-- Data to use follows --
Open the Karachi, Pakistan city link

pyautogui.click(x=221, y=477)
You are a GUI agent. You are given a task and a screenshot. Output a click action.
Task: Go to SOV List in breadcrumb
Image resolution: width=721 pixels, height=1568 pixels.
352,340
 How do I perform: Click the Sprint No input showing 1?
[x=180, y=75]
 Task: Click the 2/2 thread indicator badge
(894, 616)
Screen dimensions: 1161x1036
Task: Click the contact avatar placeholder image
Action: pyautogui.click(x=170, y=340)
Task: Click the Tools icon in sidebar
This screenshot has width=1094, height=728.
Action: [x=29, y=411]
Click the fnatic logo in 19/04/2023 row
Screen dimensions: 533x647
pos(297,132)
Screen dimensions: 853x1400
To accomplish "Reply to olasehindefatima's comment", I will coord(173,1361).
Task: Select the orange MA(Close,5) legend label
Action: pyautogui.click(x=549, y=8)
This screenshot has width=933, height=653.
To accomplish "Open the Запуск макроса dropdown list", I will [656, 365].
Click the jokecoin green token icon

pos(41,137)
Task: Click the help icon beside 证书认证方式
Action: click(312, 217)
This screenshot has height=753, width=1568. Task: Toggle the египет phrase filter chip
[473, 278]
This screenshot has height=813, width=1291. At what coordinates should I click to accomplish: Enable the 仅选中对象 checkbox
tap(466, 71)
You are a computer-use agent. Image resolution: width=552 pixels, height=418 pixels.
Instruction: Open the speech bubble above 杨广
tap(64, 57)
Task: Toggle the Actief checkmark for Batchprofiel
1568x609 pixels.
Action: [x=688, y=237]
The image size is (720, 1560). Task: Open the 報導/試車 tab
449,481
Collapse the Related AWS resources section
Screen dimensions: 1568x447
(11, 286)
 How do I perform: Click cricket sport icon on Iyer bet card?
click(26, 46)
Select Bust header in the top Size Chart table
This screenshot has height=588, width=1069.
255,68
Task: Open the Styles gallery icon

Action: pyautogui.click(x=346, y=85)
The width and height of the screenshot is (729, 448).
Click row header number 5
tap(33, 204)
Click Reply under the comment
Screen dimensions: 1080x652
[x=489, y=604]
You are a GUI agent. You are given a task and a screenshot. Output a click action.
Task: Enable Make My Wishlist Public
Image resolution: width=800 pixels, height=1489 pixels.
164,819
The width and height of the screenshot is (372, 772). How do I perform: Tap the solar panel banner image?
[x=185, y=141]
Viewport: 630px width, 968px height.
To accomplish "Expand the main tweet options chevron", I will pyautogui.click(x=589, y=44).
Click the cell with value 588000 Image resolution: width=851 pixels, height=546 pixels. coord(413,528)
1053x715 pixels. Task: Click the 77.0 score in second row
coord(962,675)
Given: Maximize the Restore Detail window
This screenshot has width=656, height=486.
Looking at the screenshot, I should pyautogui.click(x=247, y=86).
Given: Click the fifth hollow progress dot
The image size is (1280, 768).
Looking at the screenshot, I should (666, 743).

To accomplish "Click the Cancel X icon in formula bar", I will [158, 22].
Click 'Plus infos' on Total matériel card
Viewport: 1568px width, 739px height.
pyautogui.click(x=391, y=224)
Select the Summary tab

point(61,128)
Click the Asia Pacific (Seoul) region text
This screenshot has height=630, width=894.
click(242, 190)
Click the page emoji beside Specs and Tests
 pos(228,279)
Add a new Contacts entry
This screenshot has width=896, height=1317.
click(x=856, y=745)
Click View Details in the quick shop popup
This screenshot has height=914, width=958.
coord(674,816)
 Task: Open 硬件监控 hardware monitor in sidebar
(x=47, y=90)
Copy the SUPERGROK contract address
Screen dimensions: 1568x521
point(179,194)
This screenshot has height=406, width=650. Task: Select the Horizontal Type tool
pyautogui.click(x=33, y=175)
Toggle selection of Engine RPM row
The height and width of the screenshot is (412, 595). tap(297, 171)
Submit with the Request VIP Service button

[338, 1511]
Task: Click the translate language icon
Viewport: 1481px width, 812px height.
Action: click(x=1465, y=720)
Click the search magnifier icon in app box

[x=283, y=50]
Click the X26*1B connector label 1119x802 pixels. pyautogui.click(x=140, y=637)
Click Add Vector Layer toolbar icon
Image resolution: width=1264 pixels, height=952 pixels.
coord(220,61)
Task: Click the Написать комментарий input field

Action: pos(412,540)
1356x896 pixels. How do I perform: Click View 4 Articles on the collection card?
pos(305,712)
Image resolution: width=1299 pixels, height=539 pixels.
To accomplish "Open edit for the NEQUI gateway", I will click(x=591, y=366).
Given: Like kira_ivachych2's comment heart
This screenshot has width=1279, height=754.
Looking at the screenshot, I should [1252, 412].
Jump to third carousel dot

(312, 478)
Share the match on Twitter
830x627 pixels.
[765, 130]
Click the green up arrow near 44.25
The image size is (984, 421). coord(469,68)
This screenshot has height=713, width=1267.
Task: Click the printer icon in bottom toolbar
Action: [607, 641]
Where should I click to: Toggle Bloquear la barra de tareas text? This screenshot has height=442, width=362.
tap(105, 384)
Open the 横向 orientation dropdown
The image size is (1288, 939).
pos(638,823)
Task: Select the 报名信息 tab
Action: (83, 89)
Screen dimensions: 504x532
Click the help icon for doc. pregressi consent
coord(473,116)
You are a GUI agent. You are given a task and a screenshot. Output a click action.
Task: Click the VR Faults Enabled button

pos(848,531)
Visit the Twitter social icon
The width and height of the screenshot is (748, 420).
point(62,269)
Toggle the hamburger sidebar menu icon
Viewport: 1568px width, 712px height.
-- Data to use concluded --
Task objective
Set down the records once more, character for character.

Reply to the task
Open the Karachi, Pakistan city link

pyautogui.click(x=221, y=477)
You are a GUI agent. You are given a task and a screenshot. Output a click action.
Task: Go to SOV List in breadcrumb
Image resolution: width=721 pixels, height=1568 pixels.
352,340
 How do I perform: Click the Sprint No input showing 1?
[x=180, y=75]
 Task: Click the 2/2 thread indicator badge
(894, 616)
Screen dimensions: 1161x1036
Task: Click the contact avatar placeholder image
Action: pyautogui.click(x=170, y=340)
Task: Click the Tools icon in sidebar
This screenshot has width=1094, height=728.
Action: [x=29, y=411]
Click the fnatic logo in 19/04/2023 row
Screen dimensions: 533x647
pos(297,132)
Screen dimensions: 853x1400
To accomplish "Reply to olasehindefatima's comment", I will coord(173,1361).
Task: Select the orange MA(Close,5) legend label
Action: pyautogui.click(x=549, y=8)
This screenshot has width=933, height=653.
To accomplish "Open the Запуск макроса dropdown list", I will [656, 365].
Click the jokecoin green token icon

pos(41,137)
Task: Click the help icon beside 证书认证方式
Action: click(312, 217)
This screenshot has height=753, width=1568. Task: Toggle the египет phrase filter chip
[473, 278]
This screenshot has height=813, width=1291. At what coordinates should I click to accomplish: Enable the 仅选中对象 checkbox
tap(466, 71)
You are a computer-use agent. Image resolution: width=552 pixels, height=418 pixels.
Instruction: Open the speech bubble above 杨广
tap(64, 57)
Task: Toggle the Actief checkmark for Batchprofiel
1568x609 pixels.
Action: [x=688, y=237]
The image size is (720, 1560). Task: Open the 報導/試車 tab
449,481
Collapse the Related AWS resources section
Screen dimensions: 1568x447
(11, 286)
 How do I perform: Click cricket sport icon on Iyer bet card?
click(26, 46)
Select Bust header in the top Size Chart table
This screenshot has height=588, width=1069.
255,68
Task: Open the Styles gallery icon

Action: pyautogui.click(x=346, y=85)
The width and height of the screenshot is (729, 448).
Click row header number 5
tap(33, 204)
Click Reply under the comment
Screen dimensions: 1080x652
[x=489, y=604]
You are a GUI agent. You are given a task and a screenshot. Output a click action.
Task: Enable Make My Wishlist Public
Image resolution: width=800 pixels, height=1489 pixels.
164,819
The width and height of the screenshot is (372, 772). How do I perform: Tap the solar panel banner image?
[x=185, y=141]
Viewport: 630px width, 968px height.
To accomplish "Expand the main tweet options chevron", I will pyautogui.click(x=589, y=44).
Click the cell with value 588000 Image resolution: width=851 pixels, height=546 pixels. coord(413,528)
1053x715 pixels. Task: Click the 77.0 score in second row
coord(962,675)
Given: Maximize the Restore Detail window
This screenshot has width=656, height=486.
Looking at the screenshot, I should pyautogui.click(x=247, y=86).
Given: Click the fifth hollow progress dot
The image size is (1280, 768).
Looking at the screenshot, I should (666, 743).

To accomplish "Click the Cancel X icon in formula bar", I will [158, 22].
Click 'Plus infos' on Total matériel card
Viewport: 1568px width, 739px height.
pyautogui.click(x=391, y=224)
Select the Summary tab

point(61,128)
Click the Asia Pacific (Seoul) region text
This screenshot has height=630, width=894.
click(242, 190)
Click the page emoji beside Specs and Tests
 pos(228,279)
Add a new Contacts entry
This screenshot has width=896, height=1317.
click(x=856, y=745)
Click View Details in the quick shop popup
This screenshot has height=914, width=958.
coord(674,816)
 Task: Open 硬件监控 hardware monitor in sidebar
(x=47, y=90)
Copy the SUPERGROK contract address
Screen dimensions: 1568x521
point(179,194)
This screenshot has height=406, width=650. Task: Select the Horizontal Type tool
pyautogui.click(x=33, y=175)
Toggle selection of Engine RPM row
The height and width of the screenshot is (412, 595). tap(297, 171)
Submit with the Request VIP Service button

[338, 1511]
Task: Click the translate language icon
Viewport: 1481px width, 812px height.
Action: click(x=1465, y=720)
Click the search magnifier icon in app box

[x=283, y=50]
Click the X26*1B connector label 1119x802 pixels. pyautogui.click(x=140, y=637)
Click Add Vector Layer toolbar icon
Image resolution: width=1264 pixels, height=952 pixels.
coord(220,61)
Task: Click the Написать комментарий input field

Action: pos(412,540)
1356x896 pixels. How do I perform: Click View 4 Articles on the collection card?
pos(305,712)
Image resolution: width=1299 pixels, height=539 pixels.
To accomplish "Open edit for the NEQUI gateway", I will click(x=591, y=366).
Given: Like kira_ivachych2's comment heart
This screenshot has width=1279, height=754.
Looking at the screenshot, I should [1252, 412].
Jump to third carousel dot

(312, 478)
Share the match on Twitter
830x627 pixels.
[765, 130]
Click the green up arrow near 44.25
The image size is (984, 421). coord(469,68)
This screenshot has height=713, width=1267.
Task: Click the printer icon in bottom toolbar
Action: [607, 641]
Where should I click to: Toggle Bloquear la barra de tareas text? This screenshot has height=442, width=362.
tap(105, 384)
Open the 横向 orientation dropdown
The image size is (1288, 939).
pos(638,823)
Task: Select the 报名信息 tab
Action: (83, 89)
Screen dimensions: 504x532
Click the help icon for doc. pregressi consent
coord(473,116)
You are a GUI agent. You are given a task and a screenshot. Output a click action.
Task: Click the VR Faults Enabled button

pos(848,531)
Visit the Twitter social icon
The width and height of the screenshot is (748, 420).
point(62,269)
Toggle the hamburger sidebar menu icon
Viewport: 1568px width, 712px height.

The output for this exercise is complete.